## RECORDS FOR THE TASK
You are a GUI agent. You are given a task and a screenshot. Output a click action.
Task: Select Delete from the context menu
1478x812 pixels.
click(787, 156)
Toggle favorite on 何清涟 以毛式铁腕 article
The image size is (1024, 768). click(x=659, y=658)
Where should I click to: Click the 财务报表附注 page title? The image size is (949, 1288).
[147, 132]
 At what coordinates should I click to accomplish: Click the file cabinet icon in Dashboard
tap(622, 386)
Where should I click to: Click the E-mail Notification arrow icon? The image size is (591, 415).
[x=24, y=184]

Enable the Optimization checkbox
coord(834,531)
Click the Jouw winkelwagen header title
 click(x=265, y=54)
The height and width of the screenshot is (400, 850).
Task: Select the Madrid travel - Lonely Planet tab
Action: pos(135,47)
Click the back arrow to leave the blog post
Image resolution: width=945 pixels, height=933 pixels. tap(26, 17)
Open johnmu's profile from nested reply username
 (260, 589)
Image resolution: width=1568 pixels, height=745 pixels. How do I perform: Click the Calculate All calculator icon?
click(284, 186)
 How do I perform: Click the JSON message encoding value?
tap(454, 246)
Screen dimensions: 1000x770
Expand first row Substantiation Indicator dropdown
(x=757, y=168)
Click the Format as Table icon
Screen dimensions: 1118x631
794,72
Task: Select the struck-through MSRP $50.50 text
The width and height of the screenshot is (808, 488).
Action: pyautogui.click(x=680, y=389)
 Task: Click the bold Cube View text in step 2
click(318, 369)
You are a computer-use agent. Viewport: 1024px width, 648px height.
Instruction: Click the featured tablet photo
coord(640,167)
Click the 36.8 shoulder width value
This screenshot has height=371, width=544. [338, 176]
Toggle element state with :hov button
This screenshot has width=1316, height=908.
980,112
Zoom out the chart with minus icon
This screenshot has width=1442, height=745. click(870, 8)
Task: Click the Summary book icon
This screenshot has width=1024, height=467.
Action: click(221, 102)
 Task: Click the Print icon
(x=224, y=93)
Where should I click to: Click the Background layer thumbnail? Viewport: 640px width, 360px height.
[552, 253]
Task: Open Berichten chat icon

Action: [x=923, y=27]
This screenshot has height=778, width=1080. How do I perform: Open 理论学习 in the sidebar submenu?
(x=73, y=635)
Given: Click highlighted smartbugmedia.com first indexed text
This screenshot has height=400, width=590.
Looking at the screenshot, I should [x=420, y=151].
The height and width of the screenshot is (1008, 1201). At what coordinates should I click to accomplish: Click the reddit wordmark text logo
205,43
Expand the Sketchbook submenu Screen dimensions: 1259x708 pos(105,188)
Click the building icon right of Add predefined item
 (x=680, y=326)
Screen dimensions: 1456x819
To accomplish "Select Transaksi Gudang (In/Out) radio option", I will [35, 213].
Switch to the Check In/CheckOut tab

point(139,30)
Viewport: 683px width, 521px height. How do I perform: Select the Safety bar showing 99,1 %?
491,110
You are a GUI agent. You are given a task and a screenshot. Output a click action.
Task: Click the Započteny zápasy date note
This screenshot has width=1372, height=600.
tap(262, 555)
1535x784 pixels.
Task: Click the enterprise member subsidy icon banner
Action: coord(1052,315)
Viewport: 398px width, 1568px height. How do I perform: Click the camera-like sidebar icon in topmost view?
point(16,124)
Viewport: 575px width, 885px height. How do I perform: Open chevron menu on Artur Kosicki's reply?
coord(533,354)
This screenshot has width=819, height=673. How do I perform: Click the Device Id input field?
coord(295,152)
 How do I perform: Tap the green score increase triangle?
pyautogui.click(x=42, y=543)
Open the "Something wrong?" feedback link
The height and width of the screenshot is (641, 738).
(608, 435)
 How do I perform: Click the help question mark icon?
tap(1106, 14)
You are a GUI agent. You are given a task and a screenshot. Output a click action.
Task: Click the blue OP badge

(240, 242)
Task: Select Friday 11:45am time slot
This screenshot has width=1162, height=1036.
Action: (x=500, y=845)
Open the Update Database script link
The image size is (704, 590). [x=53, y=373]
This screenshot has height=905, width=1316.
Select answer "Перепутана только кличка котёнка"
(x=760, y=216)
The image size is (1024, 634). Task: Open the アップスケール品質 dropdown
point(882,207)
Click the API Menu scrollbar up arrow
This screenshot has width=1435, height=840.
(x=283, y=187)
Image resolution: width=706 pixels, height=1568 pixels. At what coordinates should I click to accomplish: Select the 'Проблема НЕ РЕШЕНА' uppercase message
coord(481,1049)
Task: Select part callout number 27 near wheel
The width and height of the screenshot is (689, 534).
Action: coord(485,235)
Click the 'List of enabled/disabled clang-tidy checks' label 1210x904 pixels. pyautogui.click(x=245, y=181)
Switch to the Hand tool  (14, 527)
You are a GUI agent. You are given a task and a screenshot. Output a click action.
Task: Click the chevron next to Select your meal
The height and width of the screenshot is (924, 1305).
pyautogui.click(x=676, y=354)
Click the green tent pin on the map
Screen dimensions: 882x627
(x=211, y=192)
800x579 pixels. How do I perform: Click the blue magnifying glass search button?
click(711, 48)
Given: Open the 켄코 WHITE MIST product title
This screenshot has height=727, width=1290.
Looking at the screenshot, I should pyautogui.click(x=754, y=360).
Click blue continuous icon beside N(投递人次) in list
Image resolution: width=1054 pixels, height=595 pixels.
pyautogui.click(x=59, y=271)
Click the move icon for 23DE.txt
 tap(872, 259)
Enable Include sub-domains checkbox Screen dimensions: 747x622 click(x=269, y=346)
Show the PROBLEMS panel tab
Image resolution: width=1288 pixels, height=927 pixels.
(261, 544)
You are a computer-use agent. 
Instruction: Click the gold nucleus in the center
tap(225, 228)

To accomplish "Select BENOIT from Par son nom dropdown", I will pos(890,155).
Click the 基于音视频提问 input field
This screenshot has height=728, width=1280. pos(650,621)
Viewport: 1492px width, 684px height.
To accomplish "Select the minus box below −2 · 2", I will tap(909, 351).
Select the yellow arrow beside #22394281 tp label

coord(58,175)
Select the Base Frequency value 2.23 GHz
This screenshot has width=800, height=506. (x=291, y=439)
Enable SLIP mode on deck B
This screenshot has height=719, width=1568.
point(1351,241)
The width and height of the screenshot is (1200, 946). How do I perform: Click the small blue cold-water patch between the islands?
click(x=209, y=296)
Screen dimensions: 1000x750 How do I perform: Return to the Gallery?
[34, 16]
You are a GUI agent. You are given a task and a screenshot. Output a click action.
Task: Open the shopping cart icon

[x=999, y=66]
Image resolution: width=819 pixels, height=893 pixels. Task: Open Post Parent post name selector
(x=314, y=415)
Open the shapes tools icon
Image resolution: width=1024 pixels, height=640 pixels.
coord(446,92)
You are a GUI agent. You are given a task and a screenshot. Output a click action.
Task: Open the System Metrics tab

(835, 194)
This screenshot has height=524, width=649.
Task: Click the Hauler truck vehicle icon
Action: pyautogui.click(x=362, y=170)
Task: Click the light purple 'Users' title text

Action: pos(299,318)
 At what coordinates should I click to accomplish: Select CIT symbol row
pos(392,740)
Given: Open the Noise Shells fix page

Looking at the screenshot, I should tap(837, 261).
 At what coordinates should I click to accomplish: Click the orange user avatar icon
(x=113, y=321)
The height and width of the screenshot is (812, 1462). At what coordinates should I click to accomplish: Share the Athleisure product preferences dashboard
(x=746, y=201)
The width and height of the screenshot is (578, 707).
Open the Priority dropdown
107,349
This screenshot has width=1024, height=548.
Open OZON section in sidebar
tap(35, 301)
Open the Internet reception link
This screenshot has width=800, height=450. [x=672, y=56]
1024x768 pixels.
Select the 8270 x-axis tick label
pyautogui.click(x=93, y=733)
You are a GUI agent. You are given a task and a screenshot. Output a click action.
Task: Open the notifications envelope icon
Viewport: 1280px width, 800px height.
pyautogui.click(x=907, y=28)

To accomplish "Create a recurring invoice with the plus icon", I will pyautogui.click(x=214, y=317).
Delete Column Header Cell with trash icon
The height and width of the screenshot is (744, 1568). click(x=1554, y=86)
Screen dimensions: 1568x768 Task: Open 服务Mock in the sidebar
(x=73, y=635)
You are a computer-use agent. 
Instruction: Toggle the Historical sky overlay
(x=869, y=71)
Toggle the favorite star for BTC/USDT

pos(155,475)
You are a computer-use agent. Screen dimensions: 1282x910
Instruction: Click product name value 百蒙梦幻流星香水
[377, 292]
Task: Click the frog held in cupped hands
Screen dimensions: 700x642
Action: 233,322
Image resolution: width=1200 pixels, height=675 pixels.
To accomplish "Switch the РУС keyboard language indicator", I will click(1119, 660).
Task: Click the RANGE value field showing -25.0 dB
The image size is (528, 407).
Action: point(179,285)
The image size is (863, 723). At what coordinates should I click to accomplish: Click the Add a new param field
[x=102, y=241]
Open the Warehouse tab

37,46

## TASK STATEMENT
Return exactly the lines from the one containing "At what coordinates should I click to accomplish: Select CIT" to the last line of the data, and nothing more.

## TASK RESULT
 At what coordinates should I click to accomplish: Select CIT symbol row
pos(392,740)
Given: Open the Noise Shells fix page

Looking at the screenshot, I should tap(837, 261).
 At what coordinates should I click to accomplish: Click the orange user avatar icon
(x=113, y=321)
The height and width of the screenshot is (812, 1462). At what coordinates should I click to accomplish: Share the Athleisure product preferences dashboard
(x=746, y=201)
The width and height of the screenshot is (578, 707).
Open the Priority dropdown
107,349
This screenshot has width=1024, height=548.
Open OZON section in sidebar
tap(35, 301)
Open the Internet reception link
This screenshot has width=800, height=450. [x=672, y=56]
1024x768 pixels.
Select the 8270 x-axis tick label
pyautogui.click(x=93, y=733)
You are a GUI agent. You are given a task and a screenshot. Output a click action.
Task: Open the notifications envelope icon
Viewport: 1280px width, 800px height.
pyautogui.click(x=907, y=28)

To accomplish "Create a recurring invoice with the plus icon", I will pyautogui.click(x=214, y=317).
Delete Column Header Cell with trash icon
The height and width of the screenshot is (744, 1568). click(x=1554, y=86)
Screen dimensions: 1568x768 Task: Open 服务Mock in the sidebar
(x=73, y=635)
You are a computer-use agent. 
Instruction: Toggle the Historical sky overlay
(x=869, y=71)
Toggle the favorite star for BTC/USDT

pos(155,475)
You are a computer-use agent. Screen dimensions: 1282x910
Instruction: Click product name value 百蒙梦幻流星香水
[377, 292]
Task: Click the frog held in cupped hands
Screen dimensions: 700x642
Action: 233,322
Image resolution: width=1200 pixels, height=675 pixels.
To accomplish "Switch the РУС keyboard language indicator", I will click(1119, 660).
Task: Click the RANGE value field showing -25.0 dB
The image size is (528, 407).
Action: point(179,285)
The image size is (863, 723). At what coordinates should I click to accomplish: Click the Add a new param field
[x=102, y=241]
Open the Warehouse tab

37,46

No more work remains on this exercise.